[[ TEXT SEGMENT, beginning ]]
Obama’s pioneering use of social media in the 2008 and 2012 elections developed to a point where in 2016 Donald Trump was able to tweet himself to the White House. The internet is now where much of our modern-day political discourse flows through and originates. Today, Tucker Carlson, the most popular man in broadcast television has expanded his audience by an order of magnitude by leaving TV for cyberspace.
Kaczynski offers an interesting lens for us to examine this political realignment of the contemporary Right. In one corner is a technologically optimistic faction comprising projects including Curtis Yarvin’s Neo-Reaction and Charles Haywood’s Foundationalism. These projects want to use the tools of capital and their own skills to develop a saner form of modern civic life. Against the gloomy predictions in Kaczynski’s “Why Technological Society Will Destroy Itself” these men want to reintegrate technological innovations into a more stable culture.
Kaczynski’s critiques these projects too. In the Manifesto, he writes: “The conservatives are fools: They whine about the decay of traditional values, yet they enthusiastically support technological progress and economic growth. Apparently it never occurs to them that you can’t make rapid, drastic changes in the technology and the economy of a society without causing rapid changes in all other aspects of the society as well, and that such rapid changes inevitably break down traditional values.”
[[ TEXT SEGMENT, end ]]
[[ COLLECTED DATA, beginning ]]
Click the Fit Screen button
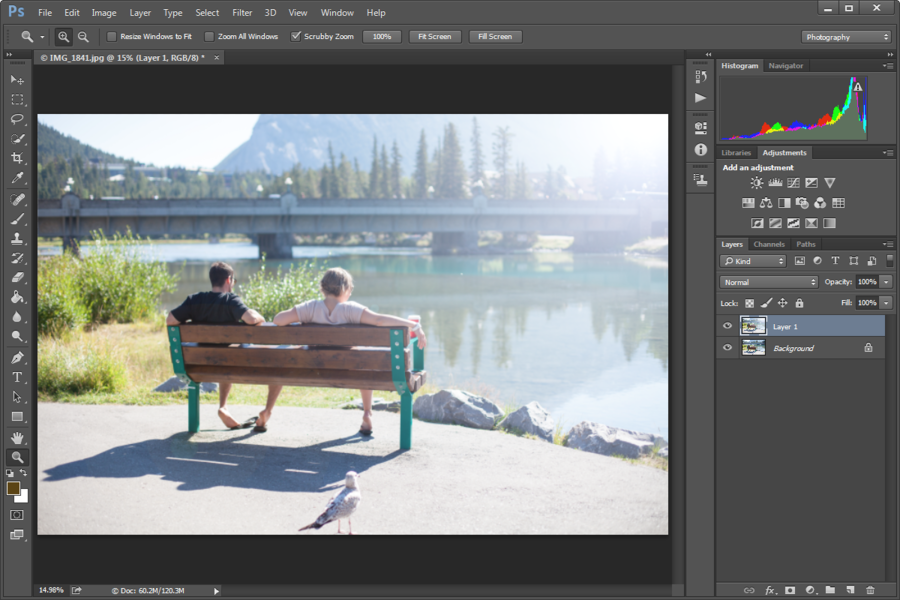[x=434, y=37]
[[ COLLECTED DATA, end ]]
### PROBLEMS TO SOLVE
a - According to the passage on Kaczynski and the Right, how did Tucker Carlson expand his audience?
b - Please say whether each statement agrees with the passage on Kaczynski and the Right, answering yes or no and quoting the deciding words: (i) Curtis Yarvin's Neo-Reaction belongs to the technologically optimistic faction. (ii) Obama's pioneering use of social media began in 2016. (iii) The Manifesto calls conservatives fools.
c - Carry the passage on Kaczynski and the Right forward from its last sentence.

### WRITTEN ANSWERS
a - By leaving TV for cyberspace, which expanded his audience by an order of magnitude.

b -
(i) Yes: "In one corner is a technologically optimistic faction comprising projects including Curtis Yarvin’s Neo-Reaction and Charles Haywood’s Foundationalism."
(ii) No: "Obama’s pioneering use of social media in the 2008 and 2012 elections"
(iii) Yes: "The conservatives are fools"

c -
Against this tendency are a growing number of people using flip phones, little to no internet or proselytizing Wendell Berry’s Why I Will Not Buy a Computer? More explicitly inspired by Kaczynski’s warnings this faction features a mix of strange bedfellows ranging from blood and soil types, religious agricultural associations, new agers, Christians, neo-pagans, neo-luddites, integralists, and disaffected former leftists linked to some extent by a concern with individual health. Notably, prior to his unceremonious sacking at Fox News, Carlson covered a myriad of subjects strongly related to health including falling testosterone levels, unhealthy and ecologically damaging farming practices, and calls to expand access to raw milk and regenerative agriculture.
Both of these factions are products of our time. In The Gutenberg Galaxy, Marshall McLuhan warns of the coming “electronic interdependence” as the electronic medium supersedes literary cultures. A great fragmentation has taken place in the birth of a homogenizing global village of Tik-Tok gesticulation, mukbang videos of hyper-processed food, and the child abuse cult of transgenderism.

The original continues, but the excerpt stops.